Field Forester Steve Junkin took two days last week to work with the University of New Hampshire's Wildlife Habitats Class. 31 total students participated in these two workdays at the Forest Society's Hill Family Forest in Durham and Madbury, New Hampshire. The focus of the day was to learn about New England Cottontail Rabbit (NEC) habitat and see the habitat up close and personal.
Steve provided an overview of the land protection effort in protecting Hills Forest and the cooperative management approach that nearby partners participate in to increase the available habitat for the NEC.

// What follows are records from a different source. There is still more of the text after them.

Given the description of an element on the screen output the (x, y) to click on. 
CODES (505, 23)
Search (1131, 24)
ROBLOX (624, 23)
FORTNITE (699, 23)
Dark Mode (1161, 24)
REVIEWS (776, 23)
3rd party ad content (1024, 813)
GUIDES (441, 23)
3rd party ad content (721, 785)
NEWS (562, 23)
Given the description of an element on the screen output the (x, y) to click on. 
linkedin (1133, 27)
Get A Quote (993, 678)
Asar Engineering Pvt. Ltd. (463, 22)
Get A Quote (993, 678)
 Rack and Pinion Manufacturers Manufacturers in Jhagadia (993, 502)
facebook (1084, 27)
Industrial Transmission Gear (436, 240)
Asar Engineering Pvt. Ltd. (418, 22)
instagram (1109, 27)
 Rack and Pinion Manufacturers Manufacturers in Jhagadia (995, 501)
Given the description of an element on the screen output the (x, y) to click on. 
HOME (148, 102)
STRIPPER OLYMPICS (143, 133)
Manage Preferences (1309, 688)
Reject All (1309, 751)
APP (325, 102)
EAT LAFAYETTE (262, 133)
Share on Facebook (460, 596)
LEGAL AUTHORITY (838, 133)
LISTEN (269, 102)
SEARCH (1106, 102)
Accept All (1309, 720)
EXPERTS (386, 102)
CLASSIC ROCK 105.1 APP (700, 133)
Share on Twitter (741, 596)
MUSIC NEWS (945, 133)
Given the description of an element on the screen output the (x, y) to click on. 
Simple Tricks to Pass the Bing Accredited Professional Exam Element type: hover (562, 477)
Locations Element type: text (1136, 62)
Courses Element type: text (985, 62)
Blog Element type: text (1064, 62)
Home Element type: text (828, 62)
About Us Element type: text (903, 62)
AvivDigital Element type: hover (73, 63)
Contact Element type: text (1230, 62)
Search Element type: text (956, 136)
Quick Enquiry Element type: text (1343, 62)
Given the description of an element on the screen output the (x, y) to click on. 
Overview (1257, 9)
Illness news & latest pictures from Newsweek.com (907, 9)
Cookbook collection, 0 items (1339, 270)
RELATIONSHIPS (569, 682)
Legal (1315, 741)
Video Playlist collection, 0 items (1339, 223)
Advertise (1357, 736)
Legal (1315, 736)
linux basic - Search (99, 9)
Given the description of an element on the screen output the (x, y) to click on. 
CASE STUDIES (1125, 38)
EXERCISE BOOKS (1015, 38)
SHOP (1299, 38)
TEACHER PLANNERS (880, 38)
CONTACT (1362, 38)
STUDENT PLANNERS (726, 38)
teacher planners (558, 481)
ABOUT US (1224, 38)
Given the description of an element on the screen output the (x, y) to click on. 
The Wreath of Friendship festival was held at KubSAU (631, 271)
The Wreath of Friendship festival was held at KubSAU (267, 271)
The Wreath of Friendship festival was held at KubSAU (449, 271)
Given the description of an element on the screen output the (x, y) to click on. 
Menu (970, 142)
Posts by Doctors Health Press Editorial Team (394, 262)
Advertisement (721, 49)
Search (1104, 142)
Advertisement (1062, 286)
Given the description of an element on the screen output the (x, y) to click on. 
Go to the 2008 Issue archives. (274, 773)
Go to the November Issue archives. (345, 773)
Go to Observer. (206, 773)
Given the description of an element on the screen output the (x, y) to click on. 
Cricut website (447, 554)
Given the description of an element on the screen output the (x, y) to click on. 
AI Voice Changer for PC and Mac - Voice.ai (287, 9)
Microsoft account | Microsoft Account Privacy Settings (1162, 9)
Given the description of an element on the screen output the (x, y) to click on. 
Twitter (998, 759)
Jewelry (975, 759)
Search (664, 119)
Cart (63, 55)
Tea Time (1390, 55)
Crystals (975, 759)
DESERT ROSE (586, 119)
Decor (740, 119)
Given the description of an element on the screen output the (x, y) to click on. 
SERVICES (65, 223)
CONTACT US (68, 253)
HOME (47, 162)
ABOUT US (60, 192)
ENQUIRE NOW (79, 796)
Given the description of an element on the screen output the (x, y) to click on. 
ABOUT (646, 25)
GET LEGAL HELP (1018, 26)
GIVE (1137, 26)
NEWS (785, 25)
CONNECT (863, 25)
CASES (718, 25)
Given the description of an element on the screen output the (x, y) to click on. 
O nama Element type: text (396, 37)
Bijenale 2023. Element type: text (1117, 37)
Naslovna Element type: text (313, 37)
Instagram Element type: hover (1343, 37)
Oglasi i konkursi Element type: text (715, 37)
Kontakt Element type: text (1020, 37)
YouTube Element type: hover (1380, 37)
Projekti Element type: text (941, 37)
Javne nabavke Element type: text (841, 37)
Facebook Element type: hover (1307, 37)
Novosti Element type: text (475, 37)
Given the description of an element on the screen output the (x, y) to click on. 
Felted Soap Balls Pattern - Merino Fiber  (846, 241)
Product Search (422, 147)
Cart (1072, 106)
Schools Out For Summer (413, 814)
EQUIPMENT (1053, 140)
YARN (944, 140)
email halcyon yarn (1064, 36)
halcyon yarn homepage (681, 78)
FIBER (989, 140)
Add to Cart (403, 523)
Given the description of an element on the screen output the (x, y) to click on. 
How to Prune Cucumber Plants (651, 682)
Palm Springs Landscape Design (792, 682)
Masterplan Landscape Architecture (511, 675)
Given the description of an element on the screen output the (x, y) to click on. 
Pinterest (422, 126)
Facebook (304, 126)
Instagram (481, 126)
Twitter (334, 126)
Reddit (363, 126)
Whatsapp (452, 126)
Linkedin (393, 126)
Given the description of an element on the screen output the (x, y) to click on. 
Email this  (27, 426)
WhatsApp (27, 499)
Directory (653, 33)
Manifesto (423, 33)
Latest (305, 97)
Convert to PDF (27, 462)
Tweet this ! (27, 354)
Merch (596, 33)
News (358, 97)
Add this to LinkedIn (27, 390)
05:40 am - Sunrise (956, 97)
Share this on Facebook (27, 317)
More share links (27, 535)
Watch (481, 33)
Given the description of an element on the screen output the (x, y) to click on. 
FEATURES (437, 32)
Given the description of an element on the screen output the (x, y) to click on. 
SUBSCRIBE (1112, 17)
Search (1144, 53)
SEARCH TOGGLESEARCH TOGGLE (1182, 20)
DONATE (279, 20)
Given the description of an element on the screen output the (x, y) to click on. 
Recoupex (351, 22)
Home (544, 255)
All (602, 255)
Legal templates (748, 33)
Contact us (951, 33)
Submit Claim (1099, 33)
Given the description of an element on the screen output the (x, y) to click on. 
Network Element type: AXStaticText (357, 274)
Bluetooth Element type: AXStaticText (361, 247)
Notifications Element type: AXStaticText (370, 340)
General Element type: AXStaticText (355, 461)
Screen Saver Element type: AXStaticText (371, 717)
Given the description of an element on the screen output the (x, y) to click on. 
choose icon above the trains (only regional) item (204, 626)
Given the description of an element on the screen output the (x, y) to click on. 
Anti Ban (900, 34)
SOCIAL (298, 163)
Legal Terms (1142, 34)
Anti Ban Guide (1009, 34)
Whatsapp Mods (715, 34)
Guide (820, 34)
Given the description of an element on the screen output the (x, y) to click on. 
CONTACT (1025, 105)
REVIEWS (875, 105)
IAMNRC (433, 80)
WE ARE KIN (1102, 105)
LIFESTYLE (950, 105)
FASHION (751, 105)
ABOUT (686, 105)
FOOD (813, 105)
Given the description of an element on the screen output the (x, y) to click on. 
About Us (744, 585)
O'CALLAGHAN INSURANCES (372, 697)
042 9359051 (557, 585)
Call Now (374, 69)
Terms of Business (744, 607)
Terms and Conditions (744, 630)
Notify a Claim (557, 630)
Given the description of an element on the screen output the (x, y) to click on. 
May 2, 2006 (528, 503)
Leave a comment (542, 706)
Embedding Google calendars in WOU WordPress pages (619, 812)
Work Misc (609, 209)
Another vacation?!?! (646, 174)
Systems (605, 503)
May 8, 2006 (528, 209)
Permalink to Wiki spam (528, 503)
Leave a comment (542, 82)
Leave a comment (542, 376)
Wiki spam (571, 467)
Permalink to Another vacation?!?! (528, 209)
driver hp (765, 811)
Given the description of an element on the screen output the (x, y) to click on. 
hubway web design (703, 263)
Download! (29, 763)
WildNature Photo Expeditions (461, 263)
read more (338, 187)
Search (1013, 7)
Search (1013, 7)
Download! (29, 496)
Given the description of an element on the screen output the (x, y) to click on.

This partnership between groups and agencies helped prevent the New England cottontail from being listed in the Endangered Species Act because on the ground work was demonstrating success in maintaining the small population on the landscape in its current range.
The Forest Society harvested trees from a 15 acre area 12 years ago. The habitat that grew back was excellent but has a lifespan of suitability for NEC. NEC requires dense regenerating thickets, almost impenetrable. As trees that became established grow, the canopy that these trees create, shades out the valuable low vegetation and shrubs the species requires.
In order to maintain the habitat forest managers will hire machines to mulch trees, or contractors to cut these overstory trees with chainsaws and brushsaws. Rather than hand over the helm of a skid steer or a high powered and dangerous chainsaw to these wildlife students the choice was hand tools to cut the invading tree species.
Here's the group after day one:
And here's the group again after the second day of hard work:
Students worked in small groups cutting trees with loppers and small hand saws, including white pine, white ash, red maple, red oak, and black birch. Trees and shrubs that were favored and not cut include nanny berry, dogwood, rasberry, black berry, maple leaf vibernum, apple, and — yes — even invasives plants such as multiflora rose. Remember the impenetrable thicket these rabbits need? Nobody wants to walk through multiflora rose — not even a bobcat, fox or red-tailed hawk!
This is a photo of the ideal condition of New England Cottontail habitat:
The cut trees are dropped and left on site. These will provide cover for a period of time for NEC as well as fresh browse that would not have been available to them. Shrubs will spring forth with the increased sunlight once again providing the habitat needs this rare species requires.